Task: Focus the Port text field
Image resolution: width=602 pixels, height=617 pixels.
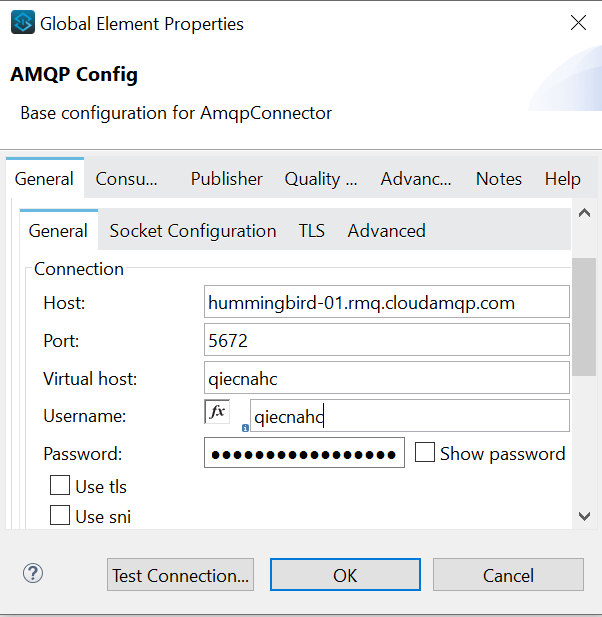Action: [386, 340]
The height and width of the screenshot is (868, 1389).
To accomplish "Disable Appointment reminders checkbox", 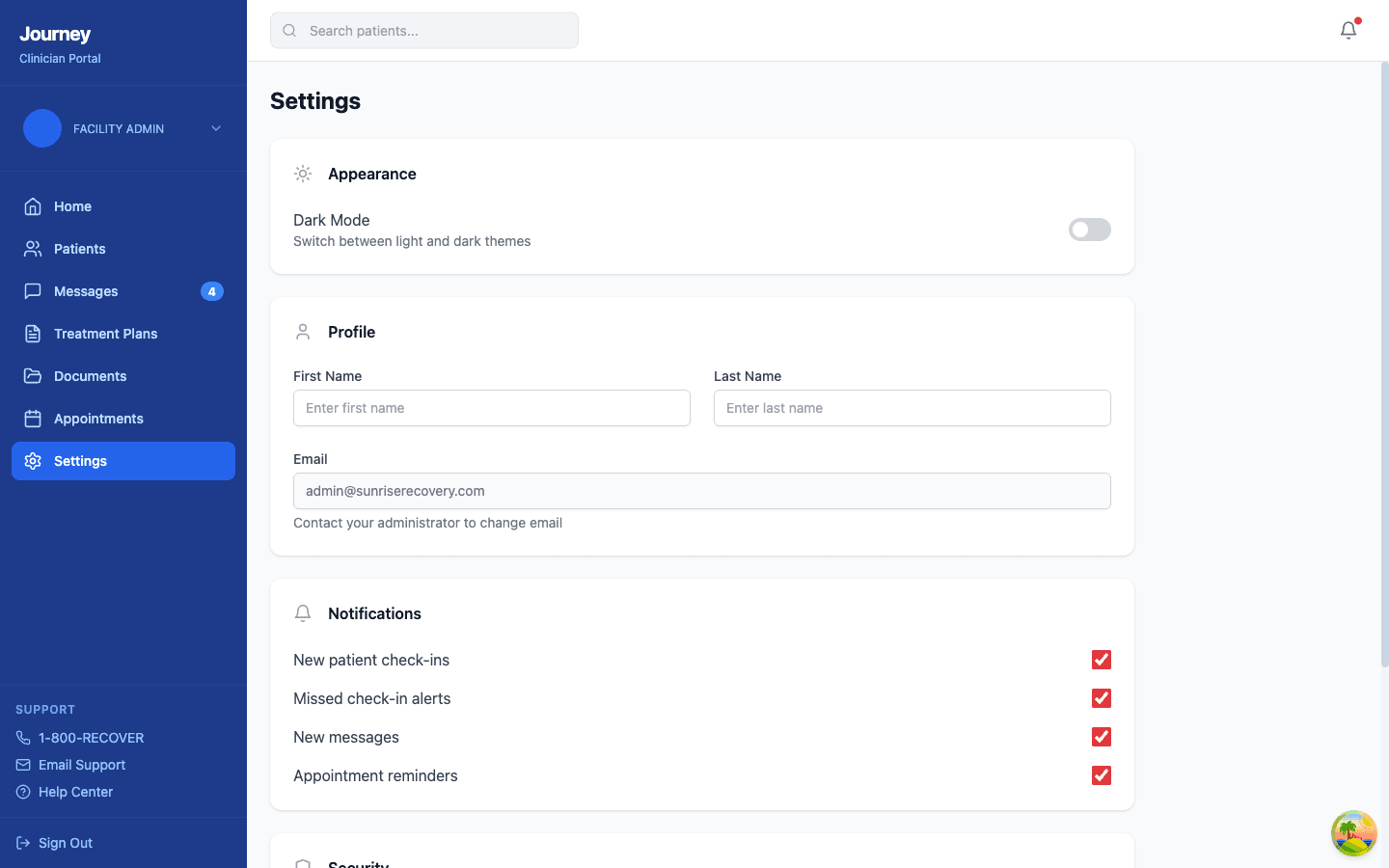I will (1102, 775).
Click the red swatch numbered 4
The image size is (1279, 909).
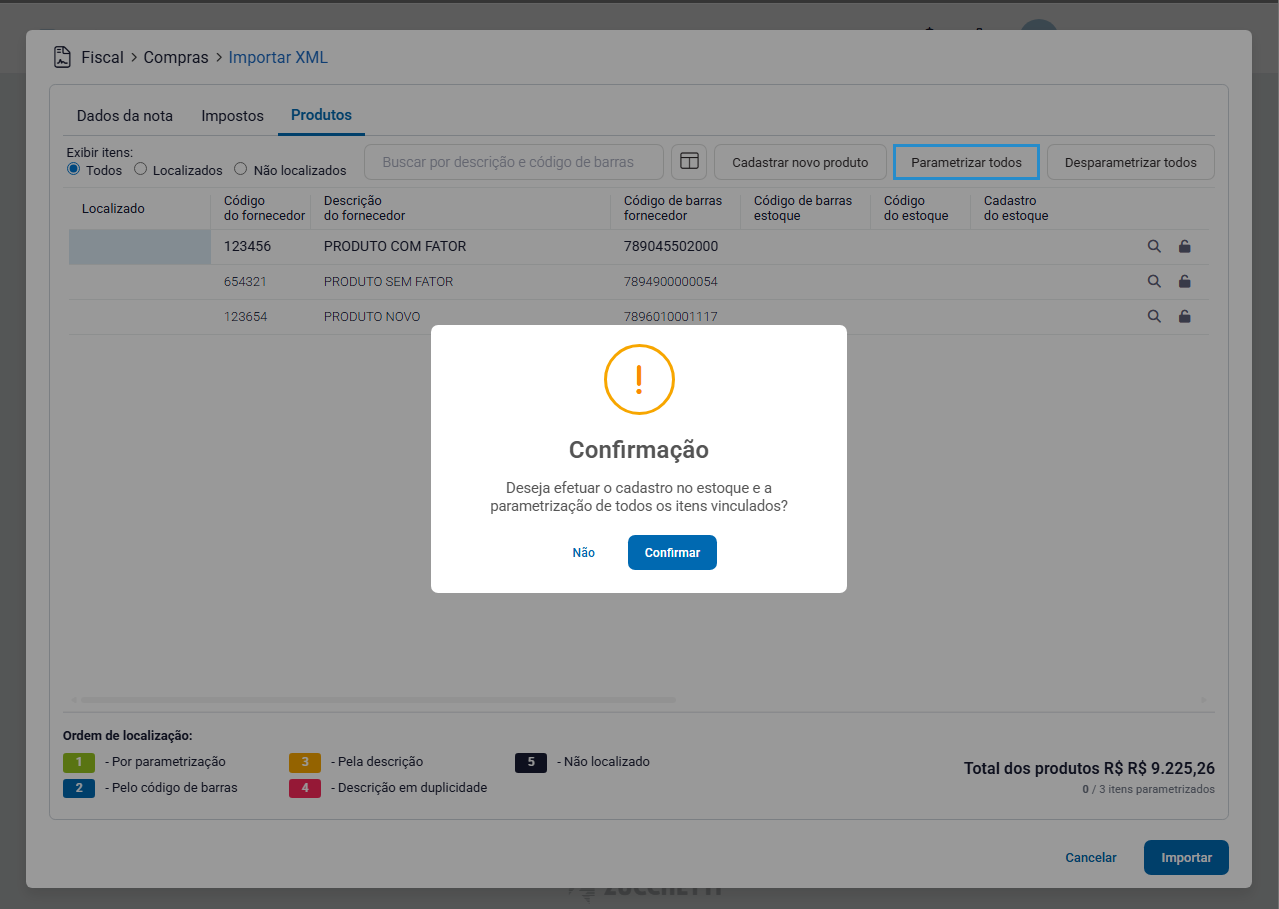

= = = = =

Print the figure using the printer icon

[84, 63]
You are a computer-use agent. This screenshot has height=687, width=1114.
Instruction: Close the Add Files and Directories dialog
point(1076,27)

= = = = =

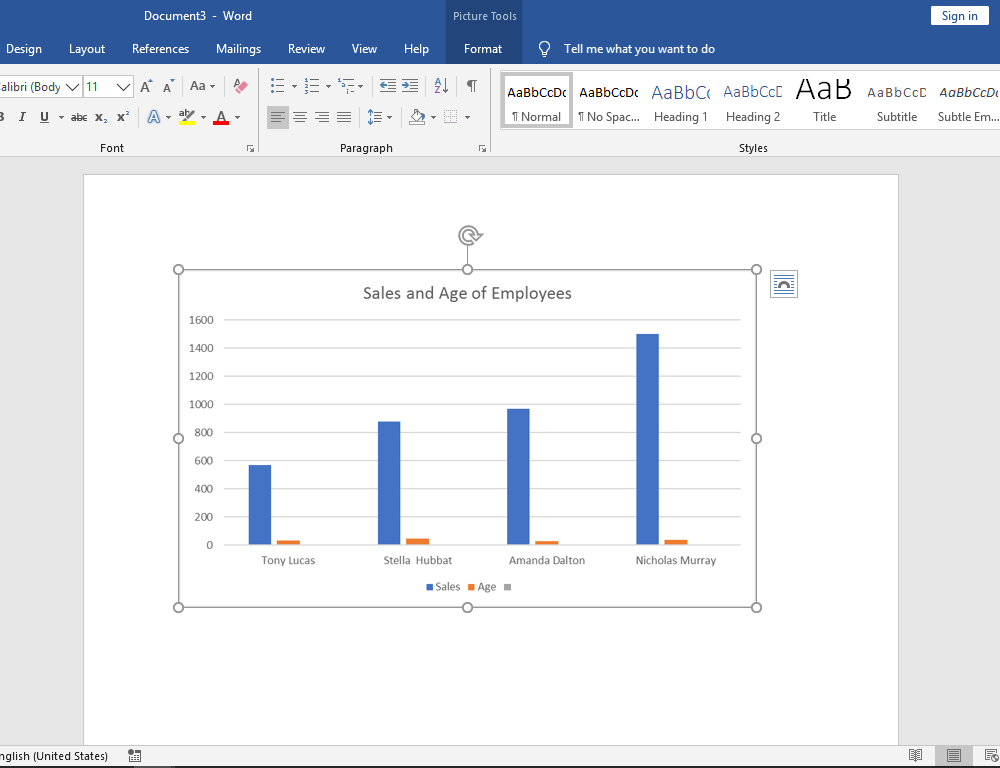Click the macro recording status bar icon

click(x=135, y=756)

= = = = =

- [To do]:
Return exactly, and only, the lines above starting at the line that contains "Click the red swatch numbered 4" and ending at the line that contains "The image size is (1279, 909).".

- [Reply]:
Click the red swatch numbered 4
The image size is (1279, 909).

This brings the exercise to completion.